Happy Africa

Está mesmo longe de ser o melhor filme de Flora Gomes - "Os Olhos Azuis de Yonta", que é o seu filme que mais aparenta com este, era bastante melhor, mais sólido na estrutura e mais brilhante nos resultados. Mas, se admitirmos que o fundamental de "Nha Fala" é a construção e a exibição de um espírito festivo e positivo, celebração de uma África em estado jubilatório que pelo menos por uma vez se pode dar ao luxo de um filme "escapista" como este, então é justo que se diga que Flora Gomes leva mesmo a água ao seu moinho.

Uma "Amélie Poulain" africana, portanto? Felizmente não, "Nha Fala" é menos desmiolado do que isso. Embora a ponta mais negativa por onde se lhe pode pegar ande lá perto. Expliquemos: a história centra-se numa rapariga que não pode cantar porque segundo a maldição que pesa sobre a sua família todas as mulheres que cantarem morrem; durante uma estada em Paris canta, grava um disco que se torna um sucesso, e regressa à terra natal para provar que a maldição não existe. A sequência parisiense aposta num folclorismo de fachadas e personagens "simpáticas" que se pode tornar um bocadinho irritante - não há gente má em "Nha Fala", são todos muito puros e até o velho racista francês é incluído na festa final a dançar com... uma mulher negra. Pode-se dizer: mas esse folclorismo é a raiz do filme, e está presente mesmo nas sequências africanas. Pois está, mas por alguma razão o tom eufórico das sequências africanas ultrapassa essa pecha, como se do "pitoresco" se fizesse um instrumento de comunhão; e a sequência parisiense nunca consegue ultrapassar o folclore mais básico, e é o único momento em que o filme corre o risco de se tornar irritante (e isto apesar do "godardianismo", certamente involuntário, da mulher-a-dias portuguesa que debita algumas frases sobre as relações entre ex-colonizadores e ex-colonizados).

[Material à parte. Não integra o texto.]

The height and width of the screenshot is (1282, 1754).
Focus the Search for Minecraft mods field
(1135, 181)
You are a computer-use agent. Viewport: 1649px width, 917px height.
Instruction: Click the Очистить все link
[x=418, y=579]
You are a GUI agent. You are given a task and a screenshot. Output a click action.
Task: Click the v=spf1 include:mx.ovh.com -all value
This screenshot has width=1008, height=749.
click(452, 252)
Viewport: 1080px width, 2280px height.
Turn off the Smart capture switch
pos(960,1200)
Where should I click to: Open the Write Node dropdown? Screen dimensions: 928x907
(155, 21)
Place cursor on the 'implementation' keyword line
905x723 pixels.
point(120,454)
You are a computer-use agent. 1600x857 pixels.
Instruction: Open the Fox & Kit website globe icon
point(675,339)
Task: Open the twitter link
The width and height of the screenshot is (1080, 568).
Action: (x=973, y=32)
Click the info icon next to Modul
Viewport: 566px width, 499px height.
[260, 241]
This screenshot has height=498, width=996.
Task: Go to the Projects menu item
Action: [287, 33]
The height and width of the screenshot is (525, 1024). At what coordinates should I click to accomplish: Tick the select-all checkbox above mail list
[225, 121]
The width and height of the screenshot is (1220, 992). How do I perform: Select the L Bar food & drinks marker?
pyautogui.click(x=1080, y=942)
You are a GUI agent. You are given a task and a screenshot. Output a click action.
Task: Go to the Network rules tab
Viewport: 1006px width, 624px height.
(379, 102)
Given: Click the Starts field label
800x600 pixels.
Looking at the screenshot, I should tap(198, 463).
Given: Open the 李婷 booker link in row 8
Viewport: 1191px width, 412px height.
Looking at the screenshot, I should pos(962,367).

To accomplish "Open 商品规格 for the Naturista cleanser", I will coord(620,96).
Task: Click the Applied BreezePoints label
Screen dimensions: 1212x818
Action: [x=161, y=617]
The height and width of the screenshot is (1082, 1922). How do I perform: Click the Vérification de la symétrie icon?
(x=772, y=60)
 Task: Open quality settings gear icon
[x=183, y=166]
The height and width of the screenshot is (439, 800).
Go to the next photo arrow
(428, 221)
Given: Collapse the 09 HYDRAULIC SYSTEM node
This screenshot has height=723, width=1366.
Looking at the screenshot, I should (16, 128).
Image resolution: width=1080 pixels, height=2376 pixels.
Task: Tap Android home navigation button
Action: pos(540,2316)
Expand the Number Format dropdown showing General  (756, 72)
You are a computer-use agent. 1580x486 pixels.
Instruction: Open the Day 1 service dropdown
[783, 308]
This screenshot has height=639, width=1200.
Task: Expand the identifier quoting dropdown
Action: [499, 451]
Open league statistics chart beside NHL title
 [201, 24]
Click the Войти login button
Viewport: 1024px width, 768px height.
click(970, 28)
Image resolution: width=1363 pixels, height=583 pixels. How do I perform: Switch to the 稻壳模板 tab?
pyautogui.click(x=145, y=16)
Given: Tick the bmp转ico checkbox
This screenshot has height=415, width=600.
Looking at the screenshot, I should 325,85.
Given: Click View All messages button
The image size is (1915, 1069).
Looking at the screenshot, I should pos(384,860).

Esse é o ponto mais fraco do filme, os momentos em que não encontra argumentos convincentes para manter o tom "upbeat" sem parecer que está apenas a tentar ser "bem disposto" a qualquer preço. Do resto, diríamos que o que vale a pena reter é mesmo a impressão de genuína alegria que nos seus momentos mais felizes o filme consegue gerar. Toda a abertura, por exemplo, com a perseguição do ex-namorado da protagonista, o "gag" do busto de Amílcar Cabral, a primeira entrada das canções e do género musical, ou depois a festa (que, por acaso, é um funeral...) com algumas tiradas divertidas sobre o confronto entre o catolicismo e o animismo.